| What you are asked to do |
Can you rewrite the records below, changing every "Locate an element on the screen" to "Find the element shown on the screen" and keeping everything else the same?

* START *

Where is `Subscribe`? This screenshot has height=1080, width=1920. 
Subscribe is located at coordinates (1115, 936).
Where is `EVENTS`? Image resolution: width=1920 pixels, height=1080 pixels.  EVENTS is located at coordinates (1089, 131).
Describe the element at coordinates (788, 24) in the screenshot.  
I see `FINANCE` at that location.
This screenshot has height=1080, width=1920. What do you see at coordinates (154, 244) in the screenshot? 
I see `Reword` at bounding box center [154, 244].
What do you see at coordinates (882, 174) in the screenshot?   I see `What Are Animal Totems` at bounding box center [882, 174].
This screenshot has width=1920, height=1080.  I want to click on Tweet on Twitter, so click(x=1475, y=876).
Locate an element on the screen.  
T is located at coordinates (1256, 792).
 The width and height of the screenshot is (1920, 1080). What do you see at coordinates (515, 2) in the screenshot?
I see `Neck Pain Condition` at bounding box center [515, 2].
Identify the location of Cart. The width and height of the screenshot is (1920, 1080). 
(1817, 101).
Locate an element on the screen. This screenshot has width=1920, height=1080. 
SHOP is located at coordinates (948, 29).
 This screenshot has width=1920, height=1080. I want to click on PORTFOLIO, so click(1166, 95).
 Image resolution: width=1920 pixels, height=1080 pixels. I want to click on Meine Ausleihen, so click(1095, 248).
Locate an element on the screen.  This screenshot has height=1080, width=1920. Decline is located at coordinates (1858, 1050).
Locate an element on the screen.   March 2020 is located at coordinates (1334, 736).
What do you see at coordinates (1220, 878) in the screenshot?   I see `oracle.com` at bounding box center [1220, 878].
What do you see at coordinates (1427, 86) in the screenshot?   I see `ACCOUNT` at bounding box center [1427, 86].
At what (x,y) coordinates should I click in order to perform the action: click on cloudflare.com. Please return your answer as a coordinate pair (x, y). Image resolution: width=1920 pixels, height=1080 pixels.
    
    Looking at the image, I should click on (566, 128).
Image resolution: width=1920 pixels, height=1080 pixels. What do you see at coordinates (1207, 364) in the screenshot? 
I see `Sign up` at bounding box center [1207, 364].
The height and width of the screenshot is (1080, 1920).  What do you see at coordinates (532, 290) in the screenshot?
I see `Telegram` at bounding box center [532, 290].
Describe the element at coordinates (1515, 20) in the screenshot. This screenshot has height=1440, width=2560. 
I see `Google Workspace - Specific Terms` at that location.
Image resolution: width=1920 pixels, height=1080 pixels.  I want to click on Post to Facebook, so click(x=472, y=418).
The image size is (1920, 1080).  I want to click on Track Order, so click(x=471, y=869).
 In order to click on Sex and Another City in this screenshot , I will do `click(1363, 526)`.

* END *

| Written reply |
Where is `Subscribe`? This screenshot has height=1080, width=1920. 
Subscribe is located at coordinates (1115, 936).
Where is `EVENTS`? Image resolution: width=1920 pixels, height=1080 pixels.  EVENTS is located at coordinates (1089, 131).
Describe the element at coordinates (788, 24) in the screenshot.  
I see `FINANCE` at that location.
This screenshot has height=1080, width=1920. What do you see at coordinates (154, 244) in the screenshot? 
I see `Reword` at bounding box center [154, 244].
What do you see at coordinates (882, 174) in the screenshot?   I see `What Are Animal Totems` at bounding box center [882, 174].
This screenshot has width=1920, height=1080.  I want to click on Tweet on Twitter, so click(x=1475, y=876).
Find the element shown on the screen.  
T is located at coordinates (1256, 792).
 The width and height of the screenshot is (1920, 1080). What do you see at coordinates (515, 2) in the screenshot?
I see `Neck Pain Condition` at bounding box center [515, 2].
Identify the location of Cart. The width and height of the screenshot is (1920, 1080). 
(1817, 101).
Find the element shown on the screen. This screenshot has width=1920, height=1080. 
SHOP is located at coordinates (948, 29).
 This screenshot has width=1920, height=1080. I want to click on PORTFOLIO, so click(1166, 95).
 Image resolution: width=1920 pixels, height=1080 pixels. I want to click on Meine Ausleihen, so click(1095, 248).
Find the element shown on the screen.  This screenshot has height=1080, width=1920. Decline is located at coordinates (1858, 1050).
Find the element shown on the screen.   March 2020 is located at coordinates (1334, 736).
What do you see at coordinates (1220, 878) in the screenshot?   I see `oracle.com` at bounding box center [1220, 878].
What do you see at coordinates (1427, 86) in the screenshot?   I see `ACCOUNT` at bounding box center [1427, 86].
At what (x,y) coordinates should I click in order to perform the action: click on cloudflare.com. Please return your answer as a coordinate pair (x, y). Image resolution: width=1920 pixels, height=1080 pixels.
    
    Looking at the image, I should click on (566, 128).
Image resolution: width=1920 pixels, height=1080 pixels. What do you see at coordinates (1207, 364) in the screenshot? 
I see `Sign up` at bounding box center [1207, 364].
The height and width of the screenshot is (1080, 1920).  What do you see at coordinates (532, 290) in the screenshot?
I see `Telegram` at bounding box center [532, 290].
Describe the element at coordinates (1515, 20) in the screenshot. This screenshot has height=1440, width=2560. 
I see `Google Workspace - Specific Terms` at that location.
Image resolution: width=1920 pixels, height=1080 pixels.  I want to click on Post to Facebook, so click(x=472, y=418).
The image size is (1920, 1080).  I want to click on Track Order, so click(x=471, y=869).
 In order to click on Sex and Another City in this screenshot , I will do `click(1363, 526)`.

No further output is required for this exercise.